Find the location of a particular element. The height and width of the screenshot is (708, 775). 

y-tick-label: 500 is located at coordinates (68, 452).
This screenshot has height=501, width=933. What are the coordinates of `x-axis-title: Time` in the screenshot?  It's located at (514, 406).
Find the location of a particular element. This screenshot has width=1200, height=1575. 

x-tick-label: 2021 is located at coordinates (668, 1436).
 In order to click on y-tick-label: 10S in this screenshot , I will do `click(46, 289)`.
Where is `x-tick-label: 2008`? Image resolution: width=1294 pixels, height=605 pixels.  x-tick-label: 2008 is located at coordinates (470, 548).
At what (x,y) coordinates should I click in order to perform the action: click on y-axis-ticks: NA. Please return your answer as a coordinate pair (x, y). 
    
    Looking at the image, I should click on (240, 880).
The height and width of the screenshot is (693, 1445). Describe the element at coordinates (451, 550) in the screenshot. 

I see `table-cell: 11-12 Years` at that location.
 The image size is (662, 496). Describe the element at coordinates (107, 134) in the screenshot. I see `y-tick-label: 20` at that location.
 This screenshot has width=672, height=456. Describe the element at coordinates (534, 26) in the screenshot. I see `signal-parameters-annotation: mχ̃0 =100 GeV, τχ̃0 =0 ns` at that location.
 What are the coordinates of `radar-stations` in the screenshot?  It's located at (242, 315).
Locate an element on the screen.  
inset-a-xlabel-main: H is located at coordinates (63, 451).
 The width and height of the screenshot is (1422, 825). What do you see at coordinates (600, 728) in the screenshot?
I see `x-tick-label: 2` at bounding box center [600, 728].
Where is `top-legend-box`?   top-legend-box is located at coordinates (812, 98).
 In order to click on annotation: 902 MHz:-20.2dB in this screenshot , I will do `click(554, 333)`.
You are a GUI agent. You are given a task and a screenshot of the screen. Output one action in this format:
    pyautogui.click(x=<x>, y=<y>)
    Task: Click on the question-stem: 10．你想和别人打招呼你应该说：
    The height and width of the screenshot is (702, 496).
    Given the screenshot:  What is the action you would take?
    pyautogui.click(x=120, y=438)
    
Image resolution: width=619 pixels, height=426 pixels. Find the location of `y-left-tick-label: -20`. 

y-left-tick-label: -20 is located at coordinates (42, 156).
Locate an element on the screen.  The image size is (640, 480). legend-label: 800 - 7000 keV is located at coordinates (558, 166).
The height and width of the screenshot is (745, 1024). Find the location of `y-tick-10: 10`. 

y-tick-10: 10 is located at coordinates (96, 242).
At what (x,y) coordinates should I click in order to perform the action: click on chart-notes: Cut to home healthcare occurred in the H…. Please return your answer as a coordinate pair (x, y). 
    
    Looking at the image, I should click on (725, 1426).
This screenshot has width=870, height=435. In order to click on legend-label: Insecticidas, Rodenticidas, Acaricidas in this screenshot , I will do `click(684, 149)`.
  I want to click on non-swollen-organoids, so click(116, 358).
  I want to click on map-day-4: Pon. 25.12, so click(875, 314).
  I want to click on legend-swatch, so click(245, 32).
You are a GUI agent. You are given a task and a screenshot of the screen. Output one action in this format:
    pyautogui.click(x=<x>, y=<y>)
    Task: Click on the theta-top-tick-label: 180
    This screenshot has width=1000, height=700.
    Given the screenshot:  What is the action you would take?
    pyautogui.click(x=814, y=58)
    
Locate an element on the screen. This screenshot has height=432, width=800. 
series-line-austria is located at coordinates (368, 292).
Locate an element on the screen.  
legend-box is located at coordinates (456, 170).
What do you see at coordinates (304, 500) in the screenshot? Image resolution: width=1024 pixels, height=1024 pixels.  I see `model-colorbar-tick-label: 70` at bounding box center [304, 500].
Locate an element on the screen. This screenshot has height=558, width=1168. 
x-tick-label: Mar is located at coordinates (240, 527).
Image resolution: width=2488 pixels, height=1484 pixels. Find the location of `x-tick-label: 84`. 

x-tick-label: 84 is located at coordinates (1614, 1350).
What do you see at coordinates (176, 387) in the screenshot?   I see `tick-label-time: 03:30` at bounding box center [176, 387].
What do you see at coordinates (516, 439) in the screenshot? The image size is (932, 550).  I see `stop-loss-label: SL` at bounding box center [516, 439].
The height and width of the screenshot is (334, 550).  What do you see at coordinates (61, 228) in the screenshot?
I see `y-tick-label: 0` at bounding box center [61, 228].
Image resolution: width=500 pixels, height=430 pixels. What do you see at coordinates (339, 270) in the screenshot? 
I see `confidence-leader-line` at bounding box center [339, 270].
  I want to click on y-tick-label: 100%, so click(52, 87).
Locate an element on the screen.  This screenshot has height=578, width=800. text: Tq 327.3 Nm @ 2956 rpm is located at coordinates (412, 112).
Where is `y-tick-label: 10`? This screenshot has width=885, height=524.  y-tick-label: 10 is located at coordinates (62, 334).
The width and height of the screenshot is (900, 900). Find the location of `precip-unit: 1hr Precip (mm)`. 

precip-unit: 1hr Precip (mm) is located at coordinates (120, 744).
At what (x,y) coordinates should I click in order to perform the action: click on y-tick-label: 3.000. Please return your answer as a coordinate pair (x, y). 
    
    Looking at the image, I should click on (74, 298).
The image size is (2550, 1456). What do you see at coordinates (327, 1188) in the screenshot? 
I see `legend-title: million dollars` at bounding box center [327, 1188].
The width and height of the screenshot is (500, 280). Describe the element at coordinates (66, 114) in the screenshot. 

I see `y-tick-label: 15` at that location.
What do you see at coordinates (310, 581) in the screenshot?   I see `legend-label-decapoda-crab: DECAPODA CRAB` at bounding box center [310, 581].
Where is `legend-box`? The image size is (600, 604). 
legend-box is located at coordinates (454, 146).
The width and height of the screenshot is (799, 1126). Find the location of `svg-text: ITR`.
# # # # # # #
The task | Rewrite all of the records above as a numbered list, one line per item, leaving out the blank lines.

Answer |
1. Find the location of a particular element. The height and width of the screenshot is (708, 775). 
2. y-tick-label: 500 is located at coordinates (68, 452).
3. This screenshot has height=501, width=933. What are the coordinates of `x-axis-title: Time` in the screenshot?  It's located at (514, 406).
4. Find the location of a particular element. This screenshot has width=1200, height=1575. 
5. x-tick-label: 2021 is located at coordinates (668, 1436).
6.  In order to click on y-tick-label: 10S in this screenshot , I will do `click(46, 289)`.
7. Where is `x-tick-label: 2008`? Image resolution: width=1294 pixels, height=605 pixels.  x-tick-label: 2008 is located at coordinates (470, 548).
8. At what (x,y) coordinates should I click in order to perform the action: click on y-axis-ticks: NA. Please return your answer as a coordinate pair (x, y). 
9.     Looking at the image, I should click on (240, 880).
10. The height and width of the screenshot is (693, 1445). Describe the element at coordinates (451, 550) in the screenshot. 
11. I see `table-cell: 11-12 Years` at that location.
12.  The image size is (662, 496). Describe the element at coordinates (107, 134) in the screenshot. I see `y-tick-label: 20` at that location.
13.  This screenshot has width=672, height=456. Describe the element at coordinates (534, 26) in the screenshot. I see `signal-parameters-annotation: mχ̃0 =100 GeV, τχ̃0 =0 ns` at that location.
14.  What are the coordinates of `radar-stations` in the screenshot?  It's located at (242, 315).
15. Locate an element on the screen.  
16. inset-a-xlabel-main: H is located at coordinates (63, 451).
17.  The width and height of the screenshot is (1422, 825). What do you see at coordinates (600, 728) in the screenshot?
18. I see `x-tick-label: 2` at bounding box center [600, 728].
19. Where is `top-legend-box`?   top-legend-box is located at coordinates (812, 98).
20.  In order to click on annotation: 902 MHz:-20.2dB in this screenshot , I will do `click(554, 333)`.
21. You are a GUI agent. You are given a task and a screenshot of the screen. Output one action in this format:
22.     pyautogui.click(x=<x>, y=<y>)
23.     Task: Click on the question-stem: 10．你想和别人打招呼你应该说：
24.     The height and width of the screenshot is (702, 496).
25.     Given the screenshot:  What is the action you would take?
26.     pyautogui.click(x=120, y=438)
27. Image resolution: width=619 pixels, height=426 pixels. Find the location of `y-left-tick-label: -20`. 
28. y-left-tick-label: -20 is located at coordinates (42, 156).
29. Locate an element on the screen.  The image size is (640, 480). legend-label: 800 - 7000 keV is located at coordinates (558, 166).
30. The height and width of the screenshot is (745, 1024). Find the location of `y-tick-10: 10`. 
31. y-tick-10: 10 is located at coordinates (96, 242).
32. At what (x,y) coordinates should I click in order to perform the action: click on chart-notes: Cut to home healthcare occurred in the H…. Please return your answer as a coordinate pair (x, y). 
33.     Looking at the image, I should click on (725, 1426).
34. This screenshot has width=870, height=435. In order to click on legend-label: Insecticidas, Rodenticidas, Acaricidas in this screenshot , I will do `click(684, 149)`.
35.   I want to click on non-swollen-organoids, so click(116, 358).
36.   I want to click on map-day-4: Pon. 25.12, so click(875, 314).
37.   I want to click on legend-swatch, so click(245, 32).
38. You are a GUI agent. You are given a task and a screenshot of the screen. Output one action in this format:
39.     pyautogui.click(x=<x>, y=<y>)
40.     Task: Click on the theta-top-tick-label: 180
41.     This screenshot has width=1000, height=700.
42.     Given the screenshot:  What is the action you would take?
43.     pyautogui.click(x=814, y=58)
44. Locate an element on the screen. This screenshot has height=432, width=800. 
45. series-line-austria is located at coordinates (368, 292).
46. Locate an element on the screen.  
47. legend-box is located at coordinates (456, 170).
48. What do you see at coordinates (304, 500) in the screenshot? Image resolution: width=1024 pixels, height=1024 pixels.  I see `model-colorbar-tick-label: 70` at bounding box center [304, 500].
49. Locate an element on the screen. This screenshot has height=558, width=1168. 
50. x-tick-label: Mar is located at coordinates (240, 527).
51. Image resolution: width=2488 pixels, height=1484 pixels. Find the location of `x-tick-label: 84`. 
52. x-tick-label: 84 is located at coordinates (1614, 1350).
53. What do you see at coordinates (176, 387) in the screenshot?   I see `tick-label-time: 03:30` at bounding box center [176, 387].
54. What do you see at coordinates (516, 439) in the screenshot? The image size is (932, 550).  I see `stop-loss-label: SL` at bounding box center [516, 439].
55. The height and width of the screenshot is (334, 550).  What do you see at coordinates (61, 228) in the screenshot?
56. I see `y-tick-label: 0` at bounding box center [61, 228].
57. Image resolution: width=500 pixels, height=430 pixels. What do you see at coordinates (339, 270) in the screenshot? 
58. I see `confidence-leader-line` at bounding box center [339, 270].
59.   I want to click on y-tick-label: 100%, so click(52, 87).
60. Locate an element on the screen.  This screenshot has height=578, width=800. text: Tq 327.3 Nm @ 2956 rpm is located at coordinates (412, 112).
61. Where is `y-tick-label: 10`? This screenshot has width=885, height=524.  y-tick-label: 10 is located at coordinates (62, 334).
62. The width and height of the screenshot is (900, 900). Find the location of `precip-unit: 1hr Precip (mm)`. 
63. precip-unit: 1hr Precip (mm) is located at coordinates (120, 744).
64. At what (x,y) coordinates should I click in order to perform the action: click on y-tick-label: 3.000. Please return your answer as a coordinate pair (x, y). 
65.     Looking at the image, I should click on (74, 298).
66. The image size is (2550, 1456). What do you see at coordinates (327, 1188) in the screenshot? 
67. I see `legend-title: million dollars` at bounding box center [327, 1188].
68. The width and height of the screenshot is (500, 280). Describe the element at coordinates (66, 114) in the screenshot. 
69. I see `y-tick-label: 15` at that location.
70. What do you see at coordinates (310, 581) in the screenshot?   I see `legend-label-decapoda-crab: DECAPODA CRAB` at bounding box center [310, 581].
71. Where is `legend-box`? The image size is (600, 604). 
72. legend-box is located at coordinates (454, 146).
73. The width and height of the screenshot is (799, 1126). Find the location of `svg-text: ITR`.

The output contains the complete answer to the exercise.